Reporting adverse events in cancer surgery randomized trials : a systematic review of published trials in oesophago-gastric and gynecological cancer patients
A partir d'une revue systématique de la littérature publiée entre 1990 et 2014 (179 essais incluant chacun plus de 50 patients), cette étude analyse les événements indésirables associés aux traitements chirurgicaux des cancers gastro-œsophagiens et gynécologiques
Background : Few reports describe how adverse events (AEs) are reported in cancer surgery trials. Materials and Methods : We systematically reviewed 179 consecutive study reports issued between January 1, 1990 and November 15, 2014, which investigated surgery in oesophago-gastric (OG) or gynecologic (GY) cancer patients. Based on the reviewed reports, we assessed how AEs were reported according to CONSORT statement.
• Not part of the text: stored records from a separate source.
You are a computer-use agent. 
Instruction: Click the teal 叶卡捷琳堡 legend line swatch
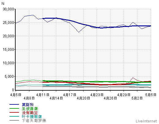(14, 116)
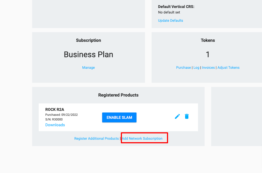262x173 pixels.
Task: Open Downloads for ROCK R2A
Action: tap(55, 125)
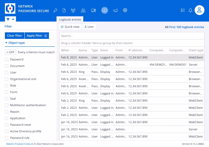Collapse the filter panel using the up arrow
Image resolution: width=209 pixels, height=147 pixels.
click(x=13, y=19)
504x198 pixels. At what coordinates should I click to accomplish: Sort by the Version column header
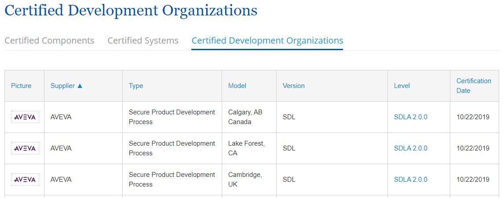click(x=294, y=86)
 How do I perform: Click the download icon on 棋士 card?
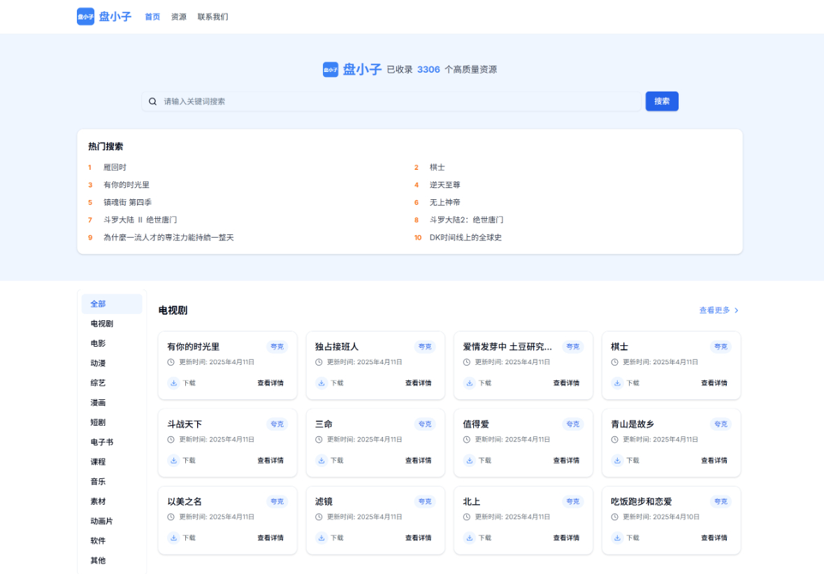point(616,382)
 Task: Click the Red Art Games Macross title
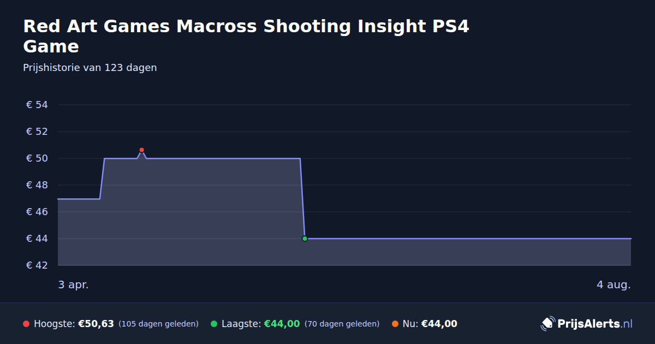point(246,36)
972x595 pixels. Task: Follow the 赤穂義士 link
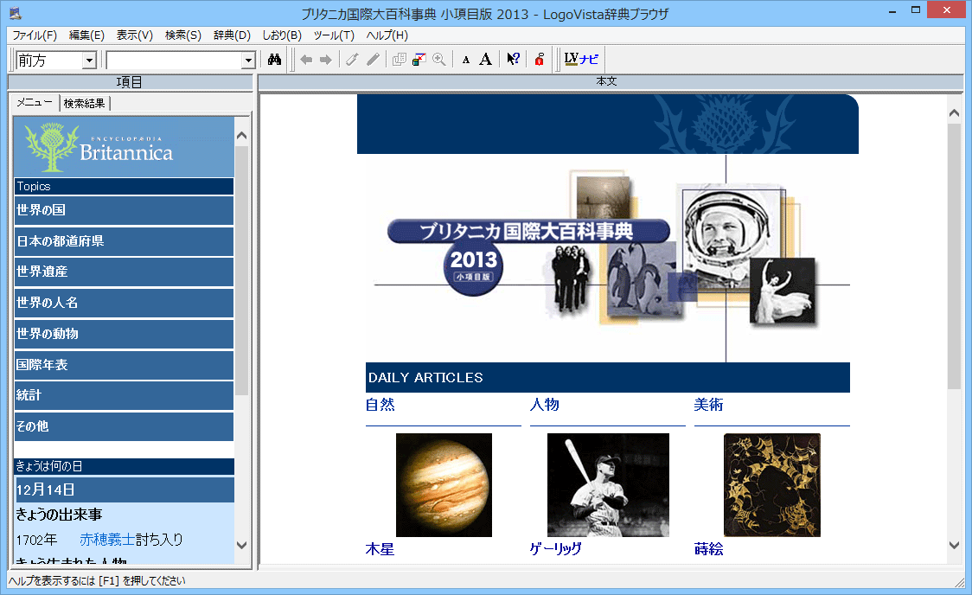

Results : Morbidity assessment was the primary objective of 56 studies (31.3%). Postoperative AEs were described in 161 studies (90%). Definition of AEs and grading scale (NCI-CTC AE, Dindo-Clavien scale, etc …) were given in 27.3% and 16.8% of studies, respectively. AEs were reported by event and grade in 8.3% of studies. Definition of expectedness, seriousness, causality and safety population were present in 0.5%, 1.1%, 7.8%, and 7.2% of the studies, respectively. Reporting of AEs did not improve over time nor better in high-impact factor journals. Conclusion : The reporting of AEs in cancer trials investigating surgery needs to be improved.